▶ [What you should do] Write the records out again, exactly as they stand below.

▶ [Task data]
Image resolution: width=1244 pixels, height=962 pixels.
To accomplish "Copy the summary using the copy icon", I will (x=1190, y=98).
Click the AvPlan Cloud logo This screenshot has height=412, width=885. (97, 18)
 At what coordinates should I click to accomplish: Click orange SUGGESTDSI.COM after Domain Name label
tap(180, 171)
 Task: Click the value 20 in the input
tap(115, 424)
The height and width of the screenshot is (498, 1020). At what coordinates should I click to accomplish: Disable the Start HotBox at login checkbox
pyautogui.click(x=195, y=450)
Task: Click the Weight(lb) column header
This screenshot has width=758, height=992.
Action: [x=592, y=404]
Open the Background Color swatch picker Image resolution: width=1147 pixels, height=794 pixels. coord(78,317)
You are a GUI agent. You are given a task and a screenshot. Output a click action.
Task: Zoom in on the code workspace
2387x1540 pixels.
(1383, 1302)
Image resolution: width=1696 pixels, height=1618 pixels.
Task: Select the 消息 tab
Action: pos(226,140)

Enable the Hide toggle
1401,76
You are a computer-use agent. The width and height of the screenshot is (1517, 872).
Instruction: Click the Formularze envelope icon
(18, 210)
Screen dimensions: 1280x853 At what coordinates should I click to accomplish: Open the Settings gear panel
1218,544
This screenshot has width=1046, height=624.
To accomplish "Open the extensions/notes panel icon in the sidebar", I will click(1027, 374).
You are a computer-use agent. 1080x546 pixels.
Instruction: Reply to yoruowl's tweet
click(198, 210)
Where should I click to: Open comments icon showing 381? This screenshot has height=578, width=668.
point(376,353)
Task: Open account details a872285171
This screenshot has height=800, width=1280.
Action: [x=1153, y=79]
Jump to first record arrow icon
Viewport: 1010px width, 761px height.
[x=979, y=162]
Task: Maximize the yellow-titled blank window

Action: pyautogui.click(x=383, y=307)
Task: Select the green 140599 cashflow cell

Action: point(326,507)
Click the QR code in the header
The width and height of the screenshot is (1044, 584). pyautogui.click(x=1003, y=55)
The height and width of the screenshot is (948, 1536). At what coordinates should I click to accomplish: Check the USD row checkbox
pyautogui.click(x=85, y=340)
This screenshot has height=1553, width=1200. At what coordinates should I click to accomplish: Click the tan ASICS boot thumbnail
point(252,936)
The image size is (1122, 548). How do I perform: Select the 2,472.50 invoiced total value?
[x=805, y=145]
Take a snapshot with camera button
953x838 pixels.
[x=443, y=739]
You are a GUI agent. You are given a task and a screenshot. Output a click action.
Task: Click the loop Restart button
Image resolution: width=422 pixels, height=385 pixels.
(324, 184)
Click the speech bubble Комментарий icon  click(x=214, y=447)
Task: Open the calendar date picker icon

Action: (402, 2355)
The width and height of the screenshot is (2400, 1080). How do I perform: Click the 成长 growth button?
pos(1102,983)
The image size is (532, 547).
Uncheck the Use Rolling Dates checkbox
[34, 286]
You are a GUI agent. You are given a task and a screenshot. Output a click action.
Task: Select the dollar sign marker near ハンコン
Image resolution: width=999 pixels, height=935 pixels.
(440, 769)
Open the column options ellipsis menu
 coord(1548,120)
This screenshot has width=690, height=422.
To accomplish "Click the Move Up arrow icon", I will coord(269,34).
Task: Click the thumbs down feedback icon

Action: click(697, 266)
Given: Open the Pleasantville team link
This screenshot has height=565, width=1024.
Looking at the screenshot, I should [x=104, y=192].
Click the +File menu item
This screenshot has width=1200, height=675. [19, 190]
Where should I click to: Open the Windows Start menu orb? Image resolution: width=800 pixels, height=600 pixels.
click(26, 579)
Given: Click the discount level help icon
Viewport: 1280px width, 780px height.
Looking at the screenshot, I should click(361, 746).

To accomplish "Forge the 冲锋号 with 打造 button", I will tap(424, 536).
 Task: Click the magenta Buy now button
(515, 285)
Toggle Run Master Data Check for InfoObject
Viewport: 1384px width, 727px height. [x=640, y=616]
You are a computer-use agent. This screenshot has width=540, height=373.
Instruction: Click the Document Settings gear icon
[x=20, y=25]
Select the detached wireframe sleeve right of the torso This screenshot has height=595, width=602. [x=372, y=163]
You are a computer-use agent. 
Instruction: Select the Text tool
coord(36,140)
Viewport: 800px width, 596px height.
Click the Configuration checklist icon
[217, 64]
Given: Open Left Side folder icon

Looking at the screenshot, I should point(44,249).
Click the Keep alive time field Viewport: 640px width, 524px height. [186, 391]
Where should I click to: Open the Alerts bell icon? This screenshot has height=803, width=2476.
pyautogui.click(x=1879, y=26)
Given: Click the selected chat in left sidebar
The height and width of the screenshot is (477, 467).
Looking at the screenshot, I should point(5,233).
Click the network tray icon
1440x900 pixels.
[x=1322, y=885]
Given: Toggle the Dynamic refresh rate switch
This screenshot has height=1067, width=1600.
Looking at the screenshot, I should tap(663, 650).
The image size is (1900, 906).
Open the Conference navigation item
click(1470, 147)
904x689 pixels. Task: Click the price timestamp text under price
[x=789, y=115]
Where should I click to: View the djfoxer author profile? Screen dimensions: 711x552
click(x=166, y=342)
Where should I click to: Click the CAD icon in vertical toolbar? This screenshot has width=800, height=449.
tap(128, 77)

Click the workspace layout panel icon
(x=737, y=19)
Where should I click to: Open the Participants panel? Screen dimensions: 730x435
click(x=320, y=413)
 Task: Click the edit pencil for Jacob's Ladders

▶ [Output below]
Image resolution: width=1244 pixels, height=962 pixels.
To accomplish "Copy the summary using the copy icon", I will (x=1190, y=98).
Click the AvPlan Cloud logo This screenshot has height=412, width=885. (97, 18)
 At what coordinates should I click to accomplish: Click orange SUGGESTDSI.COM after Domain Name label
tap(180, 171)
 Task: Click the value 20 in the input
tap(115, 424)
The height and width of the screenshot is (498, 1020). At what coordinates should I click to accomplish: Disable the Start HotBox at login checkbox
pyautogui.click(x=195, y=450)
Task: Click the Weight(lb) column header
This screenshot has width=758, height=992.
Action: [x=592, y=404]
Open the Background Color swatch picker Image resolution: width=1147 pixels, height=794 pixels. coord(78,317)
You are a GUI agent. You are given a task and a screenshot. Output a click action.
Task: Zoom in on the code workspace
2387x1540 pixels.
(1383, 1302)
Image resolution: width=1696 pixels, height=1618 pixels.
Task: Select the 消息 tab
Action: pos(226,140)

Enable the Hide toggle
1401,76
You are a computer-use agent. The width and height of the screenshot is (1517, 872).
Instruction: Click the Formularze envelope icon
(18, 210)
Screen dimensions: 1280x853 At what coordinates should I click to accomplish: Open the Settings gear panel
1218,544
This screenshot has width=1046, height=624.
To accomplish "Open the extensions/notes panel icon in the sidebar", I will click(1027, 374).
You are a computer-use agent. 1080x546 pixels.
Instruction: Reply to yoruowl's tweet
click(198, 210)
Where should I click to: Open comments icon showing 381? This screenshot has height=578, width=668.
point(376,353)
Task: Open account details a872285171
This screenshot has height=800, width=1280.
Action: [x=1153, y=79]
Jump to first record arrow icon
Viewport: 1010px width, 761px height.
[x=979, y=162]
Task: Maximize the yellow-titled blank window

Action: pyautogui.click(x=383, y=307)
Task: Select the green 140599 cashflow cell

Action: point(326,507)
Click the QR code in the header
The width and height of the screenshot is (1044, 584). pyautogui.click(x=1003, y=55)
The height and width of the screenshot is (948, 1536). At what coordinates should I click to accomplish: Check the USD row checkbox
pyautogui.click(x=85, y=340)
This screenshot has height=1553, width=1200. At what coordinates should I click to accomplish: Click the tan ASICS boot thumbnail
point(252,936)
The image size is (1122, 548). How do I perform: Select the 2,472.50 invoiced total value?
[x=805, y=145]
Take a snapshot with camera button
953x838 pixels.
[x=443, y=739]
You are a GUI agent. You are given a task and a screenshot. Output a click action.
Task: Click the loop Restart button
Image resolution: width=422 pixels, height=385 pixels.
(324, 184)
Click the speech bubble Комментарий icon  click(x=214, y=447)
Task: Open the calendar date picker icon

Action: (402, 2355)
The width and height of the screenshot is (2400, 1080). How do I perform: Click the 成长 growth button?
pos(1102,983)
The image size is (532, 547).
Uncheck the Use Rolling Dates checkbox
[34, 286]
You are a GUI agent. You are given a task and a screenshot. Output a click action.
Task: Select the dollar sign marker near ハンコン
Image resolution: width=999 pixels, height=935 pixels.
(440, 769)
Open the column options ellipsis menu
 coord(1548,120)
This screenshot has width=690, height=422.
To accomplish "Click the Move Up arrow icon", I will coord(269,34).
Task: Click the thumbs down feedback icon

Action: click(697, 266)
Given: Open the Pleasantville team link
This screenshot has height=565, width=1024.
Looking at the screenshot, I should [x=104, y=192].
Click the +File menu item
This screenshot has width=1200, height=675. [19, 190]
Where should I click to: Open the Windows Start menu orb? Image resolution: width=800 pixels, height=600 pixels.
click(26, 579)
Given: Click the discount level help icon
Viewport: 1280px width, 780px height.
Looking at the screenshot, I should click(361, 746).

To accomplish "Forge the 冲锋号 with 打造 button", I will tap(424, 536).
 Task: Click the magenta Buy now button
(515, 285)
Toggle Run Master Data Check for InfoObject
Viewport: 1384px width, 727px height. [x=640, y=616]
You are a computer-use agent. This screenshot has width=540, height=373.
Instruction: Click the Document Settings gear icon
[x=20, y=25]
Select the detached wireframe sleeve right of the torso This screenshot has height=595, width=602. [x=372, y=163]
You are a computer-use agent. 
Instruction: Select the Text tool
coord(36,140)
Viewport: 800px width, 596px height.
Click the Configuration checklist icon
[217, 64]
Given: Open Left Side folder icon

Looking at the screenshot, I should point(44,249).
Click the Keep alive time field Viewport: 640px width, 524px height. [186, 391]
Where should I click to: Open the Alerts bell icon? This screenshot has height=803, width=2476.
pyautogui.click(x=1879, y=26)
Given: Click the selected chat in left sidebar
The height and width of the screenshot is (477, 467).
Looking at the screenshot, I should point(5,233).
Click the network tray icon
1440x900 pixels.
[x=1322, y=885]
Given: Toggle the Dynamic refresh rate switch
This screenshot has height=1067, width=1600.
Looking at the screenshot, I should tap(663, 650).
The image size is (1900, 906).
Open the Conference navigation item
click(1470, 147)
904x689 pixels. Task: Click the price timestamp text under price
[x=789, y=115]
Where should I click to: View the djfoxer author profile? Screen dimensions: 711x552
click(x=166, y=342)
Where should I click to: Click the CAD icon in vertical toolbar? This screenshot has width=800, height=449.
tap(128, 77)

Click the workspace layout panel icon
(x=737, y=19)
Where should I click to: Open the Participants panel? Screen dimensions: 730x435
click(x=320, y=413)
 Task: Click the edit pencil for Jacob's Ladders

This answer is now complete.